From the Emirates he travels to Africa: Sudan, Ethiopia, Kenya, Uganda, Tanzania and Zimbabwe. There he met the woman of his life and traveled with her to southern Africa for several years. He’s been on tour for eight years and only flies to Germany for Christmas. She will not return to Germany until 2014. Time to take more care of your company.

The company’s 30 employees today build around ten vehicles a year, the cheapest one costs at least 350,000 euros. The delivery time of the chassis takes around three months, plus nine months for the assembly and conversion of the living space and the chassis – plus a waiting period of one year.

What fascinates him about traveling? The nature, the landscapes and above all the encounters with other people. “There are regions that are so beautiful that happiness flows through your body,” he says. This also includes the noise in the bush or the silence in the desert. And the many experiences that one collects in the course of the trip.
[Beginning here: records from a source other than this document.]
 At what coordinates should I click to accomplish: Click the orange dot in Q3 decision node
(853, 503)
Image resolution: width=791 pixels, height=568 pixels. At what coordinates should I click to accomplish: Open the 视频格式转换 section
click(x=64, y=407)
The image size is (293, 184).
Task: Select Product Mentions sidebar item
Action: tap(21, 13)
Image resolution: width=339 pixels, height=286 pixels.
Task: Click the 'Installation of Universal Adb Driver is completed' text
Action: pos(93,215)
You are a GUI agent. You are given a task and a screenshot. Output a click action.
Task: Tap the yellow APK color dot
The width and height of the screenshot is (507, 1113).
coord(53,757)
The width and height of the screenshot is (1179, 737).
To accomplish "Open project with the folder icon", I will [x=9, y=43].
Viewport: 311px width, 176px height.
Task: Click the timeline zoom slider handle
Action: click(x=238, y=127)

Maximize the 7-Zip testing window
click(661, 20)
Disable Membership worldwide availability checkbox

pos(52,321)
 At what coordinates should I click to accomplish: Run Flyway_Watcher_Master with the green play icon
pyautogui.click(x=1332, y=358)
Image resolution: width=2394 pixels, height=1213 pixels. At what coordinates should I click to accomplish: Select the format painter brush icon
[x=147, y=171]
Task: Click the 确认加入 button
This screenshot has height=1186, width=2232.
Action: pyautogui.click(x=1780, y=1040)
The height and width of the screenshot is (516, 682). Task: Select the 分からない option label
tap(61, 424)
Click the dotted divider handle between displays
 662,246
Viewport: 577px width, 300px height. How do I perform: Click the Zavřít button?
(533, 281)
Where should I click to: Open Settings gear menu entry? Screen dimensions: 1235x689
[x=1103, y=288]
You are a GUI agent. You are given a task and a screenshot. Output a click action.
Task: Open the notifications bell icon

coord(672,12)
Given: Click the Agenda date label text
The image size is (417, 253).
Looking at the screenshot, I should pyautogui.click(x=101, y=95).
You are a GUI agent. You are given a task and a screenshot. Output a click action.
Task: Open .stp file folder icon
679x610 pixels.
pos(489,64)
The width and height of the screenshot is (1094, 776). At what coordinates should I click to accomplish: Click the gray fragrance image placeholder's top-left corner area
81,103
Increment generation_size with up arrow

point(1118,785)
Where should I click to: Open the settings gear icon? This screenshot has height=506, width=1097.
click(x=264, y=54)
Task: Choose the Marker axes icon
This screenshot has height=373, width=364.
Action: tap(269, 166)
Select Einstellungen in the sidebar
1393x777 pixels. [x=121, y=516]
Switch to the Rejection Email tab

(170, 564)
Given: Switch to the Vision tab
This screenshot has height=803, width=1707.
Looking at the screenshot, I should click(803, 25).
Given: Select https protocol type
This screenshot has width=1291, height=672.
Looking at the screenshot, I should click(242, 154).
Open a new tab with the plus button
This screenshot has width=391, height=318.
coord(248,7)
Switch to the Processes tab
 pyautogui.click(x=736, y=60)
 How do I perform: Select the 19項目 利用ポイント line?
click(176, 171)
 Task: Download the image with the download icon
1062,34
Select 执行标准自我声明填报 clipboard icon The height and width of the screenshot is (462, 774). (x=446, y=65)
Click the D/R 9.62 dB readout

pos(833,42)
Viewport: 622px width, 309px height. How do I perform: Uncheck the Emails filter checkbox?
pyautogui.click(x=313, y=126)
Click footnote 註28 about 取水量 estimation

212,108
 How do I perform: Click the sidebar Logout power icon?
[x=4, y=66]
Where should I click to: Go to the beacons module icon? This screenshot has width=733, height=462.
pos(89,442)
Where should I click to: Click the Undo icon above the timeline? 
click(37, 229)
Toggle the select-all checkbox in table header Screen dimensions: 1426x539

An electric smart in everyday life

"If you know that you won’t meet anyone for the next hundred kilometers, then you suddenly feel lonely," says Waas. Then of course it is important that the vehicle does not stop.

So far he’s been lucky: in eight years he only had to change a tire twice, tighten a few screws – nothing else. If something had happened, one of the two flying mechanics at his company would have helped him. They can repair the cars all over the world.

That can’t happen to him in Dettenheim. An electric smart is an everyday car, albeit a Brabus with 225 rear tires. “There is nothing better for short distances, this thing really works,” he says. There is also a BMW Z8 in the garage for longer journeys.

“I gave it to myself for my 40th birthday. It’s still a great car that I like to drive, ”says Waas. Just not on a trip around the world. His next travel destination has not yet been determined. Either China or South America. But definitely with his MAN motorhome – his self-built one.